Genome-scale metabolic reconstruction of Lachancea kluyveri
The genome annotation of Lachancea kluyveri NRRL 12651 (Assembly: ASM14922v1, GenBank assembly accession: GCA_000149225.1) using Yeast Genome Annotation Pipeline [30] yielded 5,505 ORFs. The draft model from the annotated genome using Build Fungal Model in Kbase contained 1180 reactions, 1232 metabolites, and 730 genes. The draft model harbored the integration of data from 13 well-curated fungal genome-scale reconstructions. S. cerevisiae was used as the template model due to its high quality and reliability. The homology table generated from the BDBH algorithm for proteome comparison has been incorporated (Table S4, Supplementary Information). This can be used to predict possible duplication, inversion, deletion, insertion or synteny loci between the organisms. This can be used to predict possible duplication, inversion, deletion, insertion and synteny loci between the organisms i.e. L. kluyveri and S. cerevisiae. The details about the fungal templates used for reconstruction have been described in Materials and Methods. In the gene-level data integration statistics obtained from Kbase Build fungal model (Fig 1A), the percentage represented the fraction of protein-coding genes that have an ortholog in a specific fungal template model. S. cerevisiae showed the highest similarity (17%) followed by Candida tropicalis (13.6%) with L. kluyveri. Although it is known that E. gossypii and K. lactis are evolutionarily closer to L. kluyveri than S. cerevisiae and C. tropicalis, we present here a phylogenetic analysis at the gene level to explain the phenomena. The physiophenotypic similarities of L. kluyveri with S. cerevisiae and C. tropicalis are also justified given that both are Crabtree positive and fermenting yeasts. E. gossypii is non-fermenting filamentous fungi [31, 32] and K. lactis is a budding Crabtree negative yeast[25]. The 18S rRNA based phylogenetic tree (Fig 2A) built using the NCBI Taxonomy browser with iTOL visualization and genome-level phylogenetic tree (Fig 2B) constructed through REALPHY server describes the proximity of S. cerevisiae and C. tropicalis to L. kluyveri.
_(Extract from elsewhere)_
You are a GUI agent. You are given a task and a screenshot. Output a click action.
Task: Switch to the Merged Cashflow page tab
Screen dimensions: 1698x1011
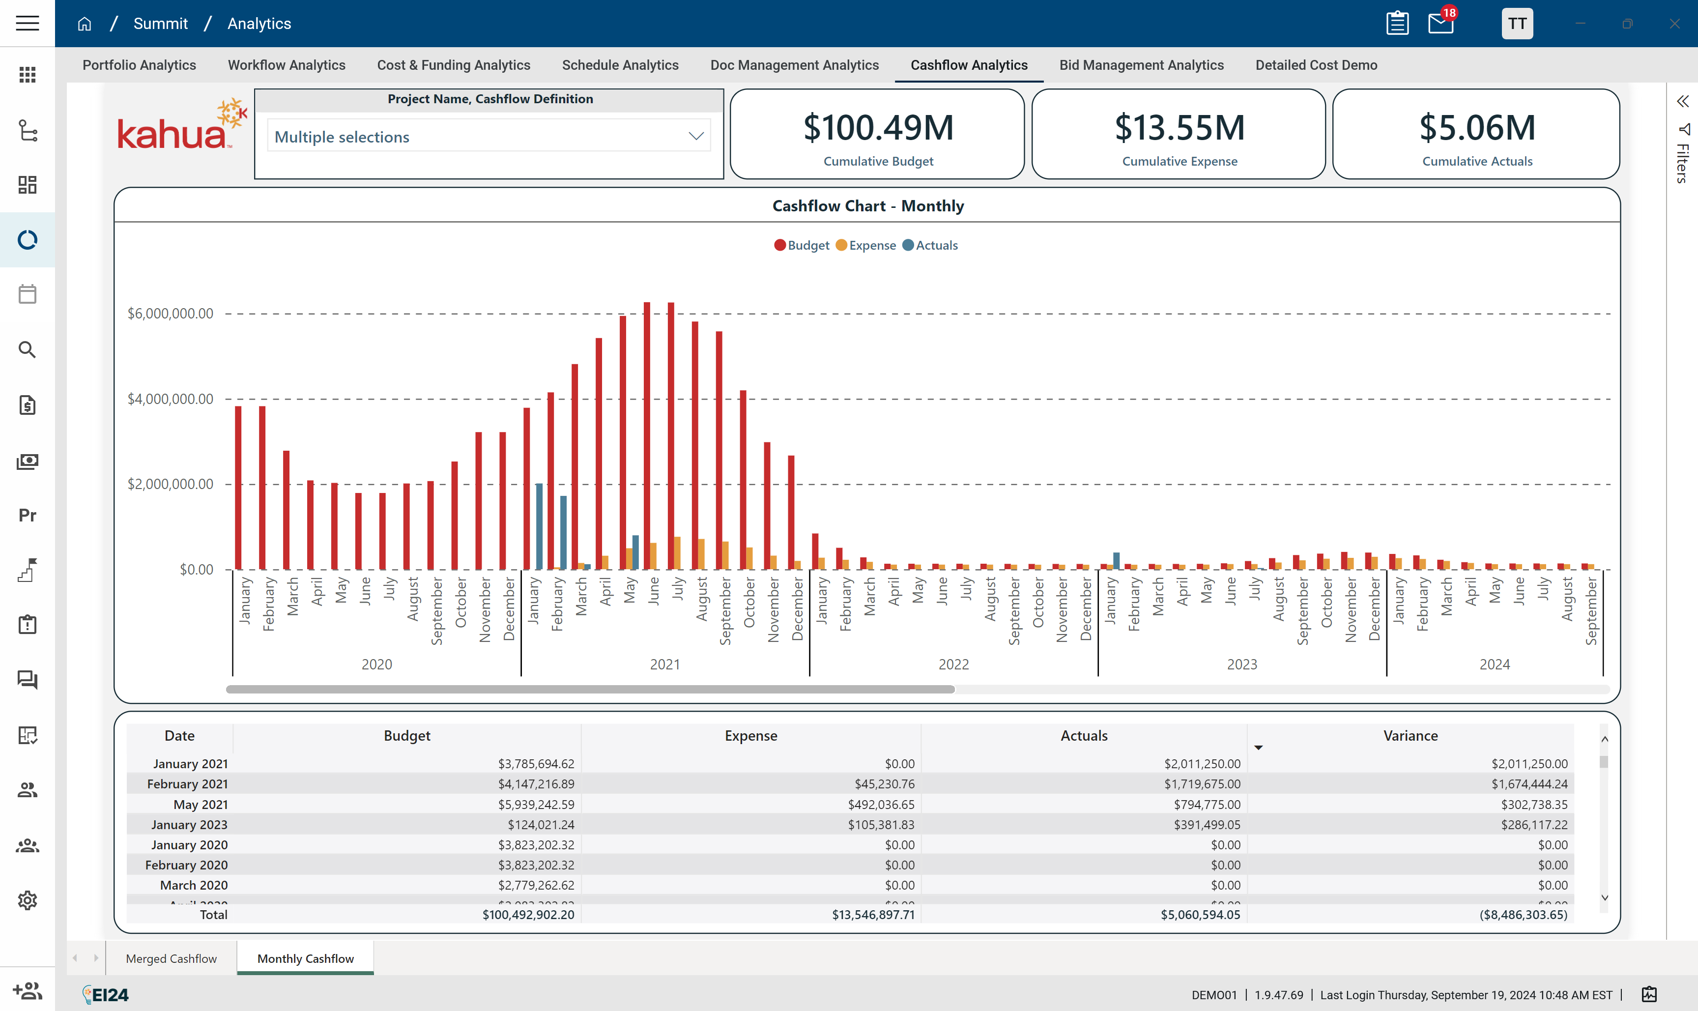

In a metabolic model, correct mass balance in the reactions is critical for the quality of predictive power[7]. Elemental and charge balances can be calculated and analyzed only if the model contains the formula and charge for the metabolites respectively. All the metabolites were assigned formula and charge with reference from CHEBI (Chemical Entities of Biological Interest), PubChem (NIH) and BiGG Database (UCSD)[33]. For metabolites having ambiguous alkyl group (-R), the alkyl group was considered as a conserved moiety “R” in the metabolite formula. The default metabolite ID was replaced by standard nomenclature (MIRIAM) for genome-scale metabolic reconstruction as used elsewhere for well-established models iMM904, iAF1260, etc. The assigned ID captured both the information regarding the chemical name and the compartments of the metabolites. Similar assignment was made for reactions in the reconstruction. Further refinement of the model was necessary with regard to the gaps in the biosynthetic pathways and the ambiguous reversibility of the reactions.
To assign the correct reversibility of the metabolic reactions, the iMM904 model was used as a template and homologous reactions were mapped to the draft model based on modelSEED reaction (Table S5, Supplementary Information). This corrected 82.5 % (1018 of 1232 reactions) of the inconsistencies in the reversibility of the reactions. The remaining inconsistencies were resolved by manual curation using COBRApy[34]. Upper and lower bound for internal reversible reactions were set to a high flux value i.e. 1000 mmol gdw-1 hr-1 to allow unconstrained flux through the internal metabolic network. For irreversible reactions, a lower flux bound of zero was assigned to restrict any flux in the reverse direction. The reversibility information on such ambiguous reactions was obtained from MetaCyc, KEGG and previously published datasets[35] on metabolic reactions. The irreversible reactions comprised of reactions that involve i) ATP as reactant ii) Oxygen as the product and iii) Reactions involving NADH and NADPH. (Fig 1B). These are due to the high enthalpy of the reactions associated with ATP breakdown, NADH/NADPH consumption and the fact that the cell cannot produce oxygen through its metabolism[7]. Through this semi-automated correction of the reversibility, 879 reactions were subject to irreversible flux bounds.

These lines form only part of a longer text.